After a construction injury, many workers assume the only path to financial help is workers compensation through the employer. Workers’ compensation is important, but it is not the full picture. In many cases, a separate claim may exist against a different party whose carelessness contributed to the incident. The Law Office of Friedman, Levy, Goldfarb & Green in New York City digs deeper than most firms. Identifying all responsible parties can expand an injured worker’s long-term recovery options. They start by reviewing third-party liability options alongside workers’ compensation. This matters when unsafe sites, poor trade coordination, or faulty tools contributed to the injury.

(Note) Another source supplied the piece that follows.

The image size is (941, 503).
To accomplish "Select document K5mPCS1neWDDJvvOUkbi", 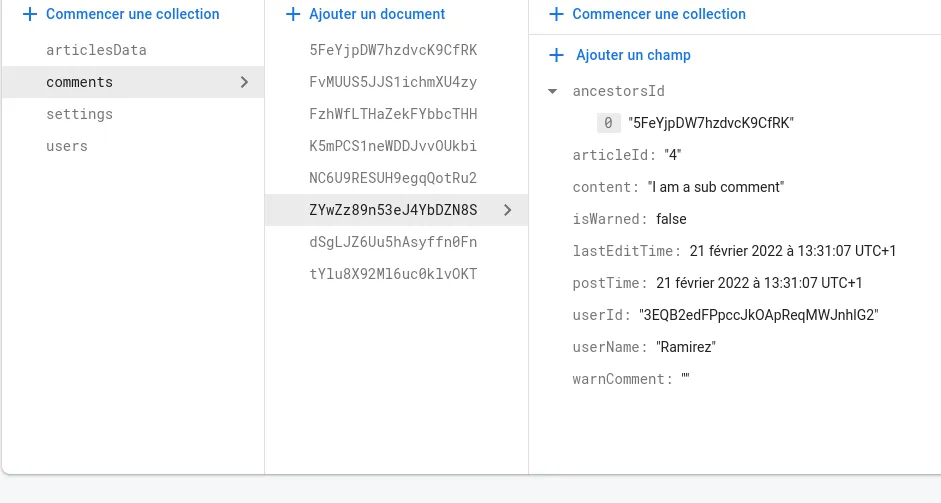I will [393, 146].
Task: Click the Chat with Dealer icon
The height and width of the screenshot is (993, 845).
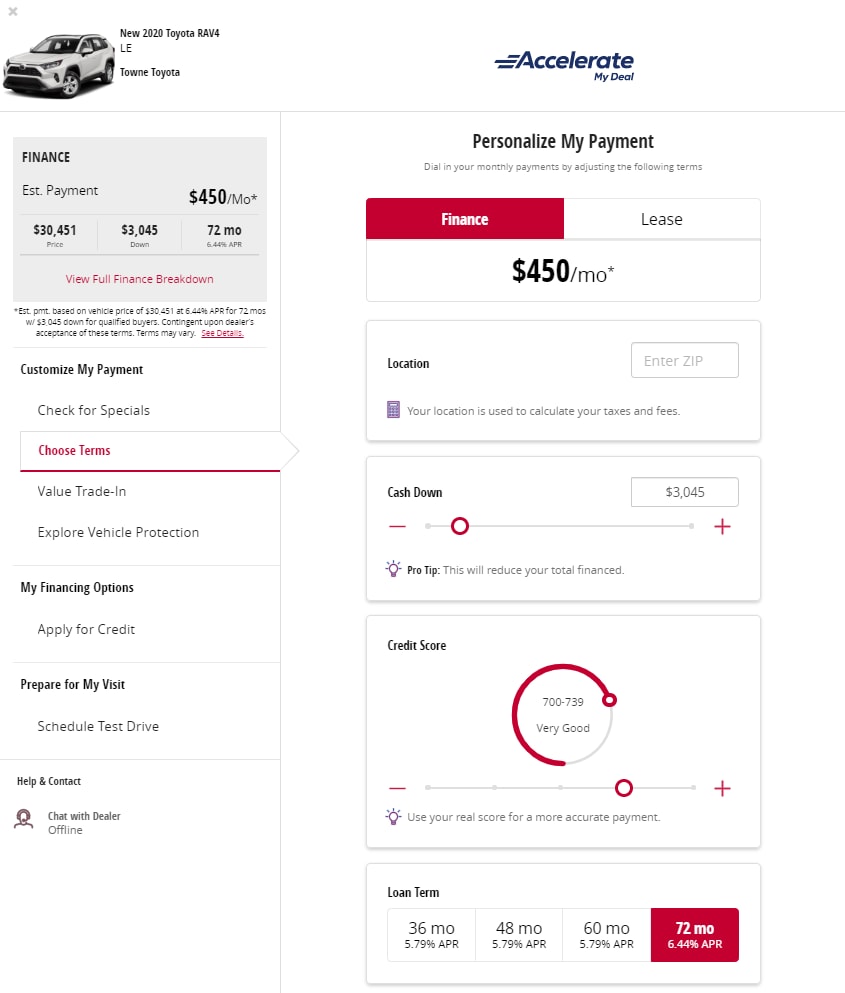Action: pos(24,819)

a worker supporting an injured co worker
Photo by Mikael Blomkvist on Pexels.com

Why Liability Beyond the Employer Matters

Workers’ compensation generally limits lawsuits against an employer, even when the injury is severe. Third-party claims may pay for pain, suffering, and the income you may lose in the years ahead. It also holds the parties who ran the site accountable, even if they did not employ you. Third-party claims also help clarify how the event happened. On complex sites, safety breakdowns rarely come from a single mistake. More often, the injury traces back to planning failures, missing protections, or rushed scheduling that increased risk.

Property Owners and Parties Controlling the Site

Depending on the location and project type, the property owner may have duties related to safe conditions. If a hazard remains unfixed, such as dark areas or open edges, the property owner may share responsibility. In New York, fault often depends on who could have fixed the problem or who could have required safer work practices. Another common target is a party that controlled the site environment, such as a project manager or construction manager. When someone oversees site logistics and safety, their choices may determine who is responsible for common jobsite injuries.

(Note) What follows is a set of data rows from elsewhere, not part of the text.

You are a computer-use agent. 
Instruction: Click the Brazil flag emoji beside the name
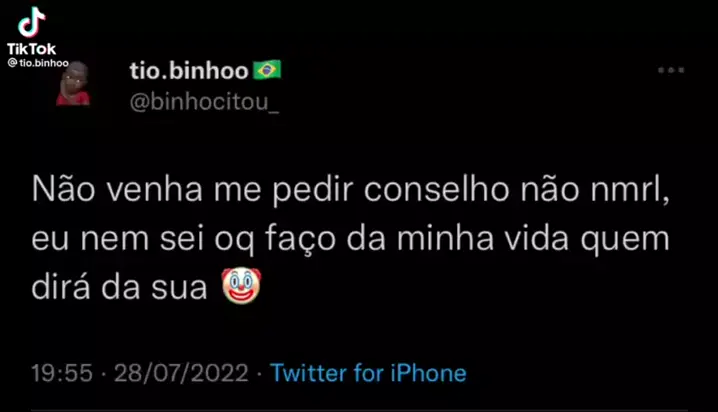coord(267,70)
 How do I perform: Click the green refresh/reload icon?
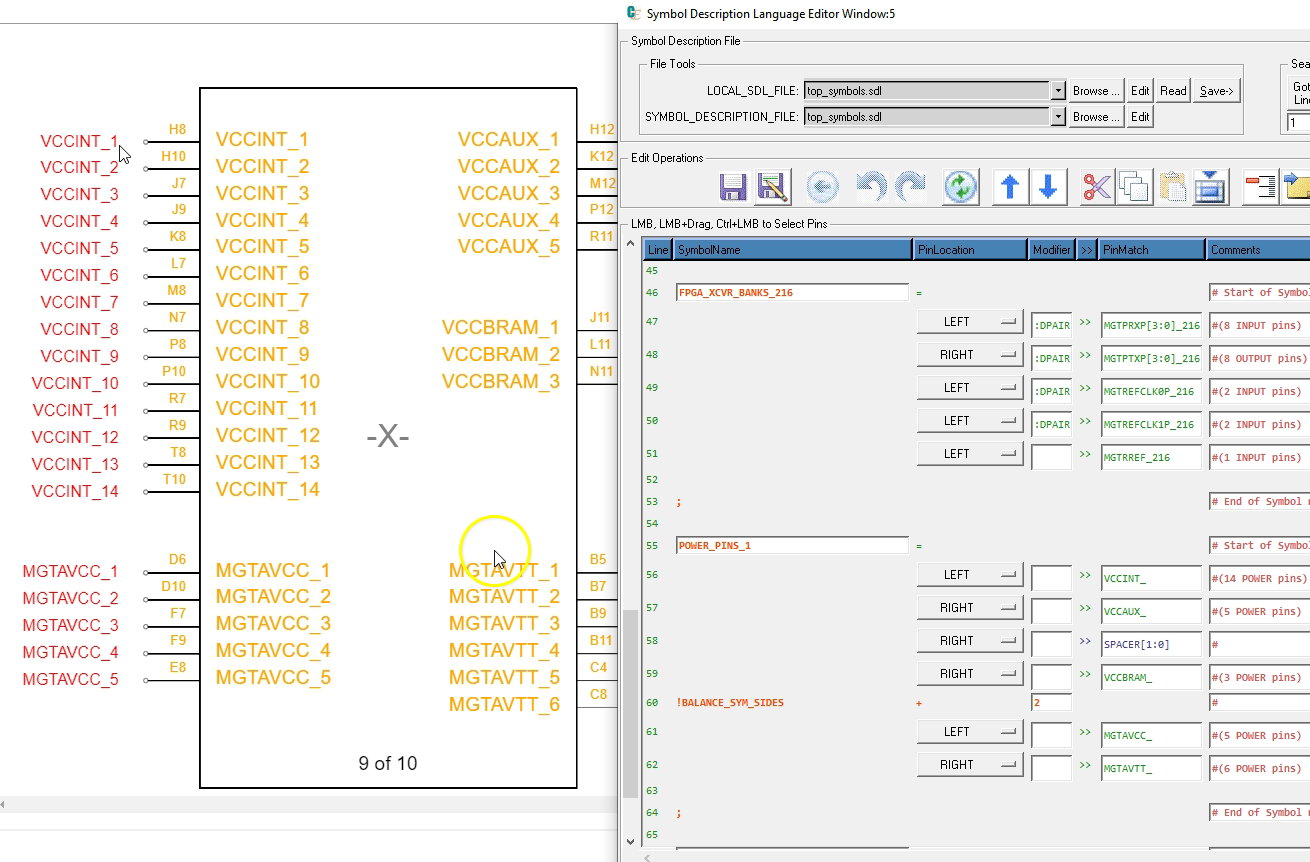tap(959, 187)
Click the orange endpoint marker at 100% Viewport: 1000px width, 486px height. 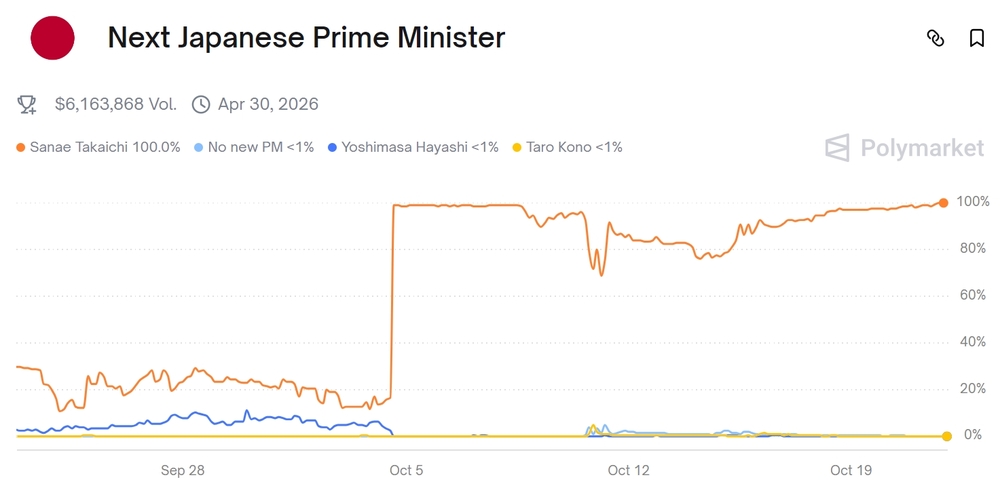[x=943, y=203]
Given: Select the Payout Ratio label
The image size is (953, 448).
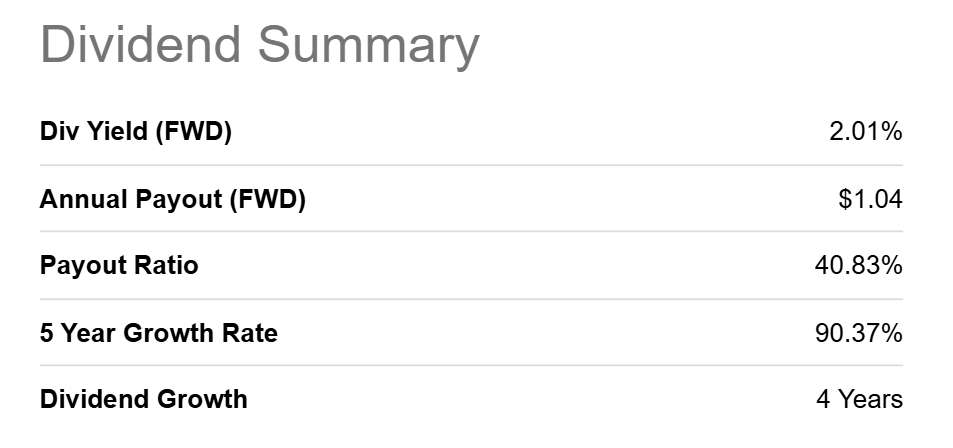Looking at the screenshot, I should point(119,266).
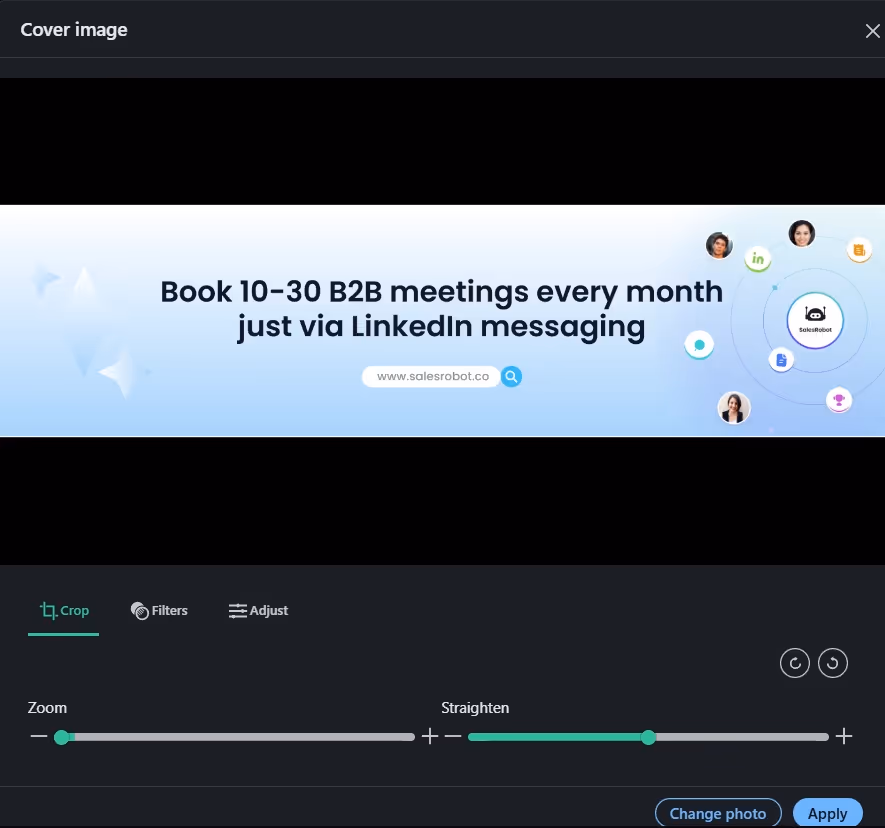Click the Zoom slider handle
Viewport: 885px width, 828px height.
pyautogui.click(x=62, y=736)
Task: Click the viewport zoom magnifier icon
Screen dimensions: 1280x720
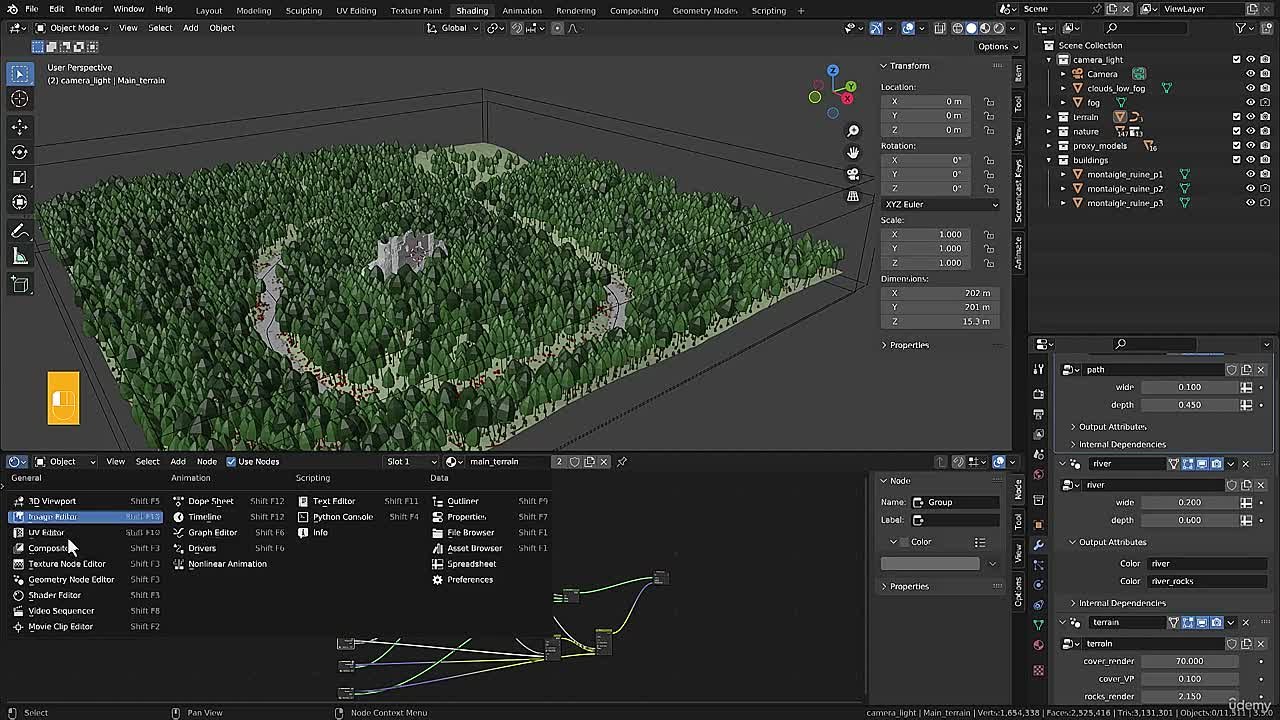Action: (x=852, y=131)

General Contractors and Construction Managers

General contractors often have broad authority over scheduling, site rules, and coordination among trades. If poor planning put crews in each other’s way, or safety rules were ignored, the general contractor may be responsible. The same applies when guardrails, nets, or coverings were missing in areas where they were required. Construction managers may also carry responsibility when they actively supervise site safety or direct work methods. The main question is not the job title. It is the real level of control and whether that control was used in a way that increased risk.

Subcontractors and Other Trades

Many injuries happen when one trade creates a hazard that affects another. For example, debris left in walkways, unsecured materials overhead, or careless equipment operation can endanger nearby workers. A subcontractor can be liable if its workers acted carelessly or if its work practices made the site unsafe. Subcontractor liability often depends on documentation and timing. Work logs, photos, delivery records, and witness statements can reveal which crew controlled the hazard at the time.

Equipment, Tool, and Material Providers

Defective products can cause serious harm, including ladder failures, scaffold component breaks, power tool malfunctions, and safety device failures. In those cases, liability may extend to manufacturers, distributors, rental companies, or maintenance providers. A claim may involve a design defect, a manufacturing defect, or inadequate warnings and instructions. Even when a product is not defective, improper setup, poor maintenance, or unsafe rental practices can create liability. Preserving the equipment and documenting its condition quickly can be crucial to proving what went wrong.

A construction injury is not always just an employer issue. Owners, general contractors, subcontractors, and product related entities may all play a role in how an unsafe condition develops and whether protections are in place. When you uncover the facts early and pinpoint who was responsible, you may have options beyond workers’ compensation. You can also better understand what went wrong and why the incident happened.